### Work to be completed
Please print the data again exactly as given.

### Given records
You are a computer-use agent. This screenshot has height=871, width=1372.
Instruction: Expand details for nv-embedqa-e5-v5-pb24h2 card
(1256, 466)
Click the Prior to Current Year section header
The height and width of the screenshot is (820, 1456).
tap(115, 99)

### Answer area
You are a computer-use agent. This screenshot has height=871, width=1372.
Instruction: Expand details for nv-embedqa-e5-v5-pb24h2 card
(1256, 466)
Click the Prior to Current Year section header
The height and width of the screenshot is (820, 1456).
tap(115, 99)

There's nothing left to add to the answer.